A questo si aggiungono le difficoltà di coordinamento tra Comune, Città Metropolitana e Federazioni sportive, che rallentano ulteriormente i processi decisionali. Il risultato è una sorta di “limbo amministrativo” in cui molte strutture restano bloccate tra la necessità di ammodernamento e l’impossibilità di agire in tempi utili.

Carente manutenzione ordinaria

Un’altra criticità riguarda la scarsa manutenzione ordinaria delle piste e delle strutture accessorie. Negli ultimi decenni, la maggior parte degli impianti è stata oggetto di interventi solo sporadici o parziali, spesso legati a progetti di breve durata o a finanziamenti straordinari.
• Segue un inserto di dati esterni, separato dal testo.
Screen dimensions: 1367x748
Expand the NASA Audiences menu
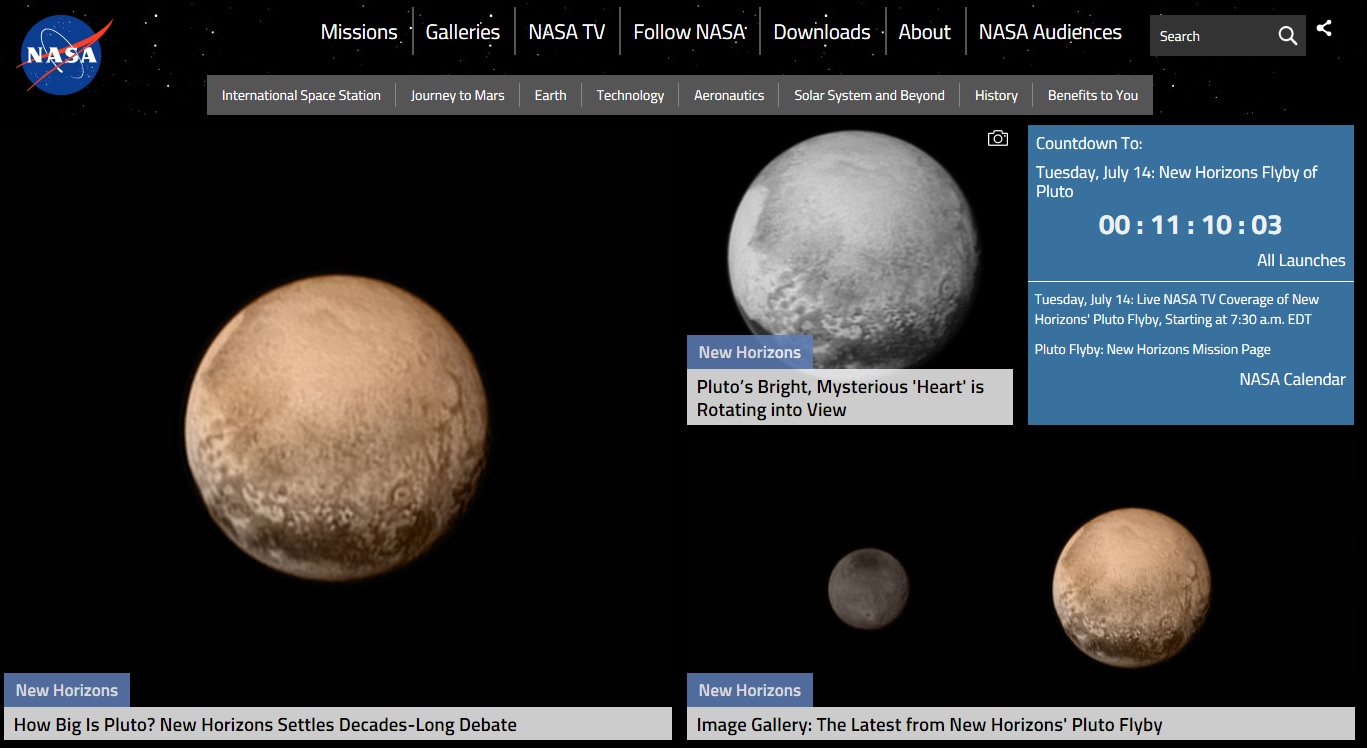point(1049,32)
In mancanza di una strategia di manutenzione programmata, molte piste sono progressivamente andate incontro al degrado: superfici usurate, corsie danneggiate, attrezzature obsolete, spogliatoi inadeguati.

La mancanza di risorse economiche dedicate e di un piano pluriennale di gestione ha trasformato gli impianti in strutture fragili, incapaci di rispondere alle esigenze di chi pratica atletica in modo continuativo o agonistico. La conseguenza è una perdita di attrattività per le società sportive e per i giovani atleti, che spesso sono costretti a spostarsi in altri comuni per allenarsi in condizioni adeguate.
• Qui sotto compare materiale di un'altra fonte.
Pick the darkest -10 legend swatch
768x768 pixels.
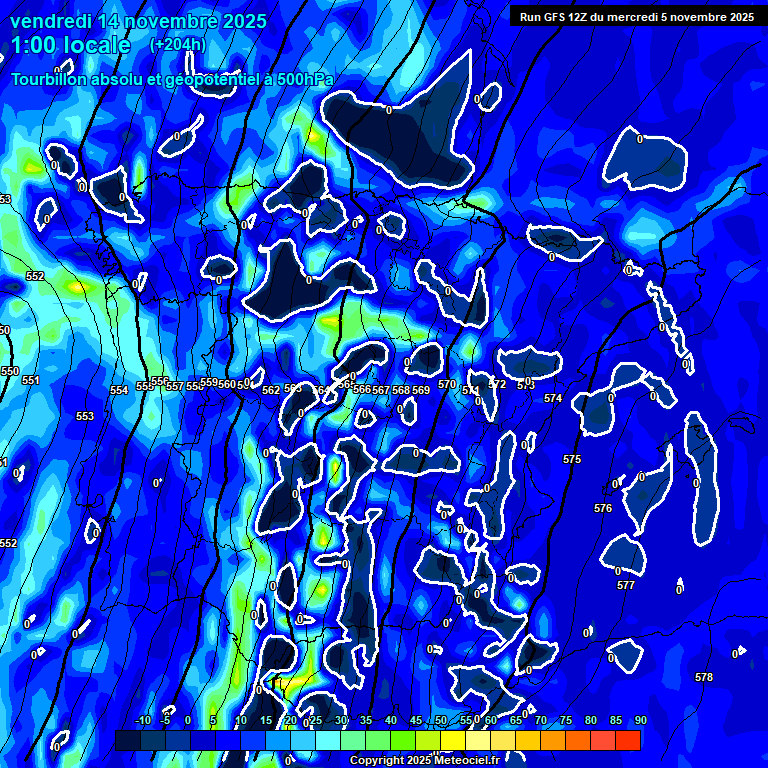128,740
Assenza di una politica sportiva metropolitana

Infine, pesa l’assenza di una visione metropolitana dello sport. Ogni municipio o ente locale tende a operare in autonomia, con progetti scollegati tra loro e senza una strategia condivisa. Ciò genera disparità territoriali e inefficienze nella gestione degli impianti.

Una città come Milano, al centro di un’area urbana che supera i tre milioni di abitanti, avrebbe bisogno di una politica sportiva coordinata a livello metropolitano: un piano unico che integri sport, urbanistica e welfare. Solo così lo sport può diventare parte integrante della qualità urbana, non un servizio residuale affidato alla buona volontà dei singoli.

Un’occasione olimpica da non perdere

L’assegnazione dei Giochi Olimpici e Paralimpici Invernali 2026 rappresenta un’occasione unica per ripensare la funzione dello sport a Milano.

La “legacy olimpica” – cioè l’eredità lasciata ai cittadini dopo l’evento – dovrebbe tradursi non solo in impianti per sport invernali, ma anche in un piano di rilancio dell’impiantistica di base.

Un progetto di rigenerazione sportiva urbana potrebbe restituire ai quartieri strutture moderne, accessibili e sostenibili:

. Ristrutturare e omologare gli impianti esistenti.

. Integrare nuovi spazi sportivi nei piani di rigenerazione urbana.

. Creare un osservatorio permanente sull’impiantistica milanese.

. Favorire partenariati pubblico-privati per la gestione degli impianti.

Lo sport può e deve essere considerato un’infrastruttura sociale, al pari di scuole e trasporti.

Verso una nuova cultura sportiva urbana

La mancanza di piste di atletica omologate a Milano non è una semplice anomalia tecnica. È un segnale culturale.
Rivela un Paese che celebra i propri campioni ma non costruisce i luoghi in cui formare le generazioni future.

Investire nello sport significa investire nella salute pubblica, nella coesione sociale e nella qualità della vita urbana.

Significa offrire ai giovani alternative concrete alla sedentarietà, costruire comunità e restituire alla città uno spazio pubblico di incontro, disciplina e partecipazione.

Milano è una città che corre, ma senza pista.
Il simbolo di una modernità che rischia di dimenticare le proprie basi.

Rendere nuovamente accessibili e omologati gli impianti di atletica non è solo una questione sportiva, ma un atto di civiltà urbana.

Le Olimpiadi del 2026 dovrebbero lasciare in eredità non soltanto medaglie e infrastrutture d’élite, ma un nuovo modo di concepire lo sport: come diritto, come servizio pubblico, come parte integrante della città del futuro.